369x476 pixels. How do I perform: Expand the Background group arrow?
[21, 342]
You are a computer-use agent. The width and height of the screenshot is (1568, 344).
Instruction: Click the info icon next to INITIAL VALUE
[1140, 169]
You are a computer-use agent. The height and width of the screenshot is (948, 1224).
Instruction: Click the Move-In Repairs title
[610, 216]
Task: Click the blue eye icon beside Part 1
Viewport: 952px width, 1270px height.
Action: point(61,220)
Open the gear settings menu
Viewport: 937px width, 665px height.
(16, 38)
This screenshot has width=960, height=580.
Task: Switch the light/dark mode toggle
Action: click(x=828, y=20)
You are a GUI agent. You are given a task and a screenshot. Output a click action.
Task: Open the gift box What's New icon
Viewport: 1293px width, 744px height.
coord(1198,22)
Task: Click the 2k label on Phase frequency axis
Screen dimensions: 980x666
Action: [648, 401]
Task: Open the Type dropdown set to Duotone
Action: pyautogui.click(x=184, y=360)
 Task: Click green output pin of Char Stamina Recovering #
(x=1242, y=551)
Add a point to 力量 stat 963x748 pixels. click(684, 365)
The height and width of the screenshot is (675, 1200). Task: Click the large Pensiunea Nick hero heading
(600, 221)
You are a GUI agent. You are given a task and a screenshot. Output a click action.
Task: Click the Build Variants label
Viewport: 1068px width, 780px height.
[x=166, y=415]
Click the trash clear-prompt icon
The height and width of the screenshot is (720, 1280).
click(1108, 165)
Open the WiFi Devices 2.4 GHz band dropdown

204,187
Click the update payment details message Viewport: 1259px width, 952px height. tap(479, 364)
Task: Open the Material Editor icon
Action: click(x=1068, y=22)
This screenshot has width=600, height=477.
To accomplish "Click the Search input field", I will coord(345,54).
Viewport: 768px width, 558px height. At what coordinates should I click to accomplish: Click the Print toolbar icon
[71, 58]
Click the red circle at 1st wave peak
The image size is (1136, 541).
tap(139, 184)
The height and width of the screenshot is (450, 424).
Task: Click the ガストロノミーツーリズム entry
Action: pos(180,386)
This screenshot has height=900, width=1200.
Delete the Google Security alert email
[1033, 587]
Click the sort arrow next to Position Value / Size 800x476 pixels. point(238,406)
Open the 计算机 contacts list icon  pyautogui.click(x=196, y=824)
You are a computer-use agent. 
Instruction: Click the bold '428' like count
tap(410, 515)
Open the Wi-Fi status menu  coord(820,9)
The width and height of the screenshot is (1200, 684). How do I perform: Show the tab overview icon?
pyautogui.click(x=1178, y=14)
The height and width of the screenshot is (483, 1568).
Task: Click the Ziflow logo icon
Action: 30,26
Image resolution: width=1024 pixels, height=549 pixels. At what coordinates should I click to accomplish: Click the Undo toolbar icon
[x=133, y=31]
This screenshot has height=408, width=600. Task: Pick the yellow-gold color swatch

Required action »
Report only the number of lines, among the records above, that contain the word "computer".

Reply »
3